The route from a junction near Staverton, north of Trowbridge, to Bradford-on-Avon had been constructed in 1848 but the rails were not laid. This branch, via Bradford then along the Avon valley to join the GWR main line at Bathampton, was completed in 1857.

=== Across Salisbury ===
Further work was required at Salisbury to complete the Bristol-Southampton route, as the GWR station was in the west of the city at Fisherton, about 1 mi away from the earlier LSWR station at Milford on the southeast side. In 1857 the LSWR's West of England line (London-Exeter via Basingstoke and Andover) arrived in northeast Salisbury, at first using the Midford station. In 1859 the LSWR opened a new station at Fisherton, immediately south of the GWR station, to serve two lines: the Andover line, which had been extended across the city, and the new Salisbury and Yeovil Railway towards Exeter. The Milford station was then closed to passengers.

A transit shed was opened between the two Fisherton stations in 1860, to allow goods to be transferred between the GWR's broad gauge wagons and the LSWR's standard gauge.
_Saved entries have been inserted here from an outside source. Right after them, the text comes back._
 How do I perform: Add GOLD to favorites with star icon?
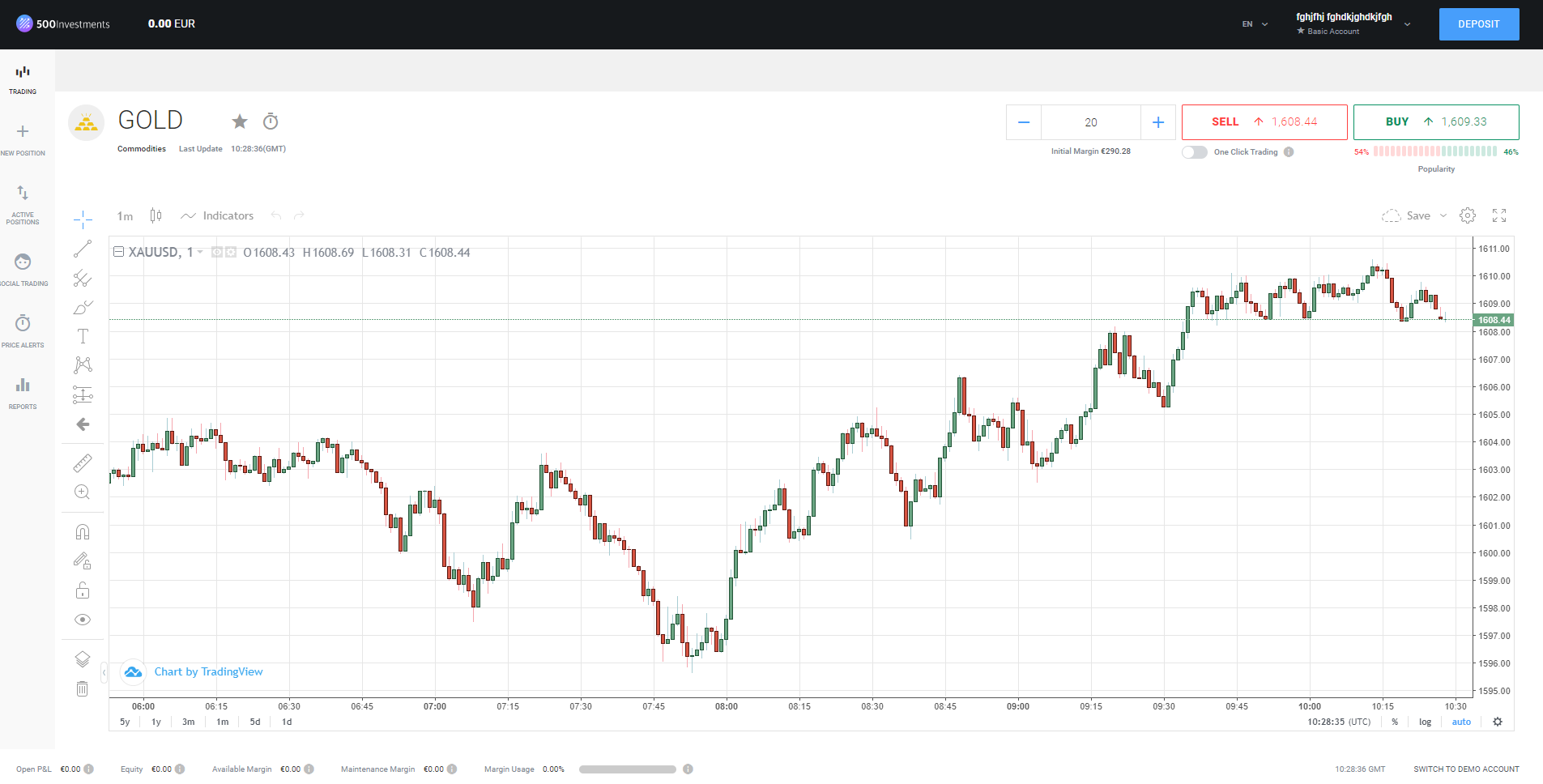(x=240, y=121)
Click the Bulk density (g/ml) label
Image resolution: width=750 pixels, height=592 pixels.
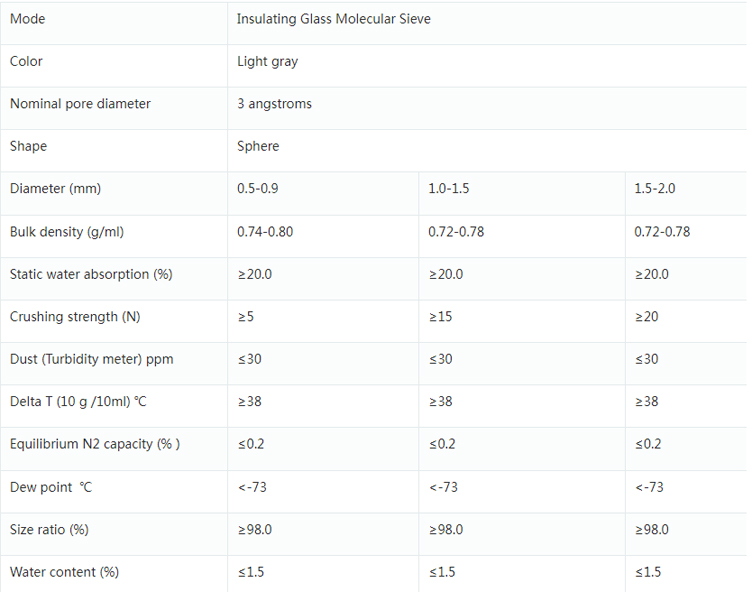click(67, 232)
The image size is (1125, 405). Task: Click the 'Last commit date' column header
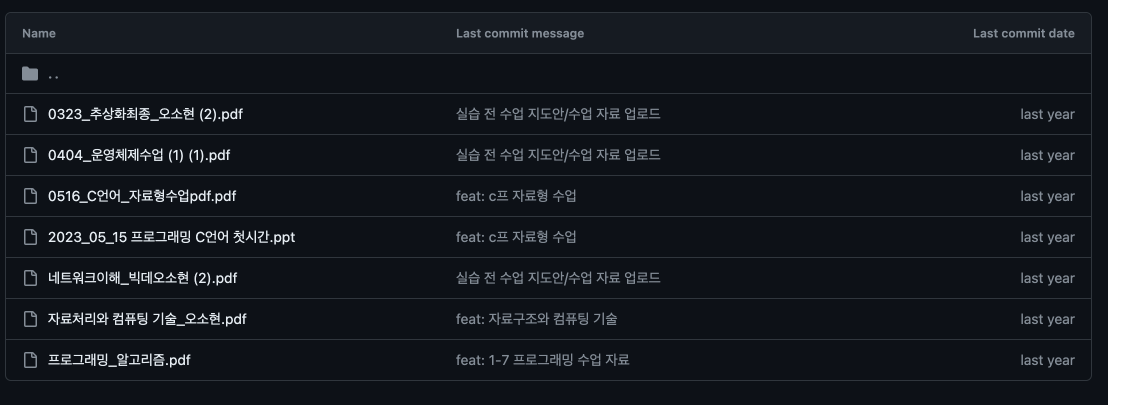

Following the conversion of the GWR to standard gauge in 1874, a connecting siding was built in 1878 to allow shunting of wagons. A direct route for passengers came into use with the inauguration of a Cardiff to Portsmouth service in 1896.

=== 20th century ===
At Salisbury, the LSWR station (which had been expanded in 1878) was further expanded and remodelled, with a large extension to the station building completed in 1902. The GWR station continued to be used by branch services until it was closed to passengers in 1932; it was used as a goods depot until 1991 and is now part of Salisbury Traincare Depot. Milford continued as a major goods depot until 1967.

Westbury station was rebuilt in 1899 to cater for the Stert and Westbury Railway, opened 1900, which now forms part of the Reading–Taunton line.

On the Chippenham branch, the halts at Beanacre and Broughton Gifford closed in 1955. The smaller stations on the Salisbury branch – Heytesbury, Codford, Wylye and Wilton North – closed to passengers in the same year, although in most cases goods service continued into the 1960s. In Hampshire, Nursling station closed in 1957.

Bathampton and Limpley Stoke stations closed in 1966. The same year saw closure of the remaining local stations on the Chippenham branch: Lacock Halt, , Holt (along with the entire Devizes branch) and Staverton Halt. The section of line between Thingley Jn and Bradford Junction continued to be used by freight trains and occasional passenger trains, such as during engineering works or summer excursions. A regular passenger service was reinstated in 1985 with the reopening of Melksham station.